I tried to found IdRef IDs, VIAF IDs and WorldCat Identities for these researchers. It’s a first pass and I’ll try to get better results later if I can, but I was fairly successful with IdRef: those 31 000 researchers I scooped up all have national IDs, which makes sense because as researchers they have a PhD and you get an IdRef if you registered for a doctorate in France.

And since Abes, which manages IdRef, contributes to VIAF, I also got about 31.000 viaf IDs for French researchers. Which then allowed me to pull other IDs for the same person: Worldcat ID, Library of Congress ID, ORCID, Wikidata ID, etc. IDs galore! 🎉

I’m not really using them just yet, but that’s going to be important going forward.

Case in point: Worldcat Identities

For about 8.300 researchers I could use a known ID to find their WorldCat Identity page. It doesn’t mean only 8.300 have Worldcat Identities, just that at this stage I found pages for that number.
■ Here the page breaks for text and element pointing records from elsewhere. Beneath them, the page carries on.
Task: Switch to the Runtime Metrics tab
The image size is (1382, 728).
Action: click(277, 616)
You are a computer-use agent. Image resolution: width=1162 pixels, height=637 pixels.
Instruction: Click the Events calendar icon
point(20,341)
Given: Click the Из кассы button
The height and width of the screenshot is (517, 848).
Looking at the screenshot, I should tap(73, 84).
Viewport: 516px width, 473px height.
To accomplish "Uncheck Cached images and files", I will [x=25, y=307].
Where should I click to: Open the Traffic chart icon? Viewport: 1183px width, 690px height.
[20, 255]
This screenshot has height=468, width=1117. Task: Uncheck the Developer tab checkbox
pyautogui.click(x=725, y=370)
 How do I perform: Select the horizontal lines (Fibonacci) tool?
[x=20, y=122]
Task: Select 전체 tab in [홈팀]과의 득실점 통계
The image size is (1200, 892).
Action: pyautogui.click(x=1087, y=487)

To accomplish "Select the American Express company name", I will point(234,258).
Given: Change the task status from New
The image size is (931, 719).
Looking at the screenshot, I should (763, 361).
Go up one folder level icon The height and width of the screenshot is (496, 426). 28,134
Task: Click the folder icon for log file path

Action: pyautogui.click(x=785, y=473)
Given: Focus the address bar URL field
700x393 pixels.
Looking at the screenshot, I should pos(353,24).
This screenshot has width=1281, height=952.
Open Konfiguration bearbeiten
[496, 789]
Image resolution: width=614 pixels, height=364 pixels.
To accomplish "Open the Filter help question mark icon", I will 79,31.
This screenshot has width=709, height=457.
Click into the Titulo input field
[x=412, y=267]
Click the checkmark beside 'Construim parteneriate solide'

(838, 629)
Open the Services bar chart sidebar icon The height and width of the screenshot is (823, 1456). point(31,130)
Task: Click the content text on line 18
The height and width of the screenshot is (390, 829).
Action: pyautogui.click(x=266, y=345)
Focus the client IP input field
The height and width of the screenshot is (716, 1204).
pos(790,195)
I have not dealt with the publications linked to those identities, but for that first pass, I did retrieve some general information about worldcat records for those people.

This is interesting because all French Higher Education libraries contribute their holdings to worldcat through the Sudoc union catalog, and I think Worldcat is probably a good proxy for holdings of research monographs by current french researchers nationally and internationally. So, what do we have?


Our 8.300 French researchers have 295 000 works registered to them in Worldcat, with an average of 36 works per person, and a median of 22 works. The top 4 “producers” are men at the very end of their academic carreer:

  • Marc FUMAROLI (780 works)
  • Roger CHARTIER (705)
  • Georges DIDI-HUBERMAN (694)
  • Pascal ORY (675)


These 295 000 works correspond to about 6.9 millions library holdings worldwide, an average of 841 holdings per researcher and 24 holdings per work.

But interestingly the top 5 authors by holdings are different, and holdings might be a better proxy than the number of works for influence.

  • Roger CHARTIER
  • Abdelkader HAMEURLAIN, a computer scientist who seems to have published about 30 to 40 papers a year for the last 10 years (🤦‍♂) in Conference proceedings widely held in libraries around the world
  • François DE SINGLY
  • Thomas PIKETTY

The top 1% of authors account for 12% of library holdings, and the top 10% account for 42% of library holdings. There’s a very very long tail here, see the complete distribution.

distribution of library holdings


Another marker of influence might be the languages of the works. Do you write in English, in French, or in another language? If you write in French, are your works translated?

The works held in Worldcat for these authors are in French (63%), English (36%), and only 1% for all other languages combined.

3 233 researchers (39%) have more than 90% of their publications in French. At the other end of the spectrum, 756 (9%) have less than 10% of their publications in French.

Do researchers who publish in English have a disproportionate number of holdings in libraries worldwide, as would seem intuitive, compared to their colleagues who publish in French? The correlation coefficient between the two numbers for that sample of 8 300 researchers turns out to be 0.34, which indeed seems to indicate a (moderate) positive correlation: the more you publish in English, the more your books are held in libraries worldwide.

These were just a few first results from the database, on a fairly general level. I’m working on associated documents right now. I’ll then have institutions + researchers + documents, id est the basics blocks I need to then be able to play around with the data. I’ll keep you posted here… whenever I have made sufficient progress.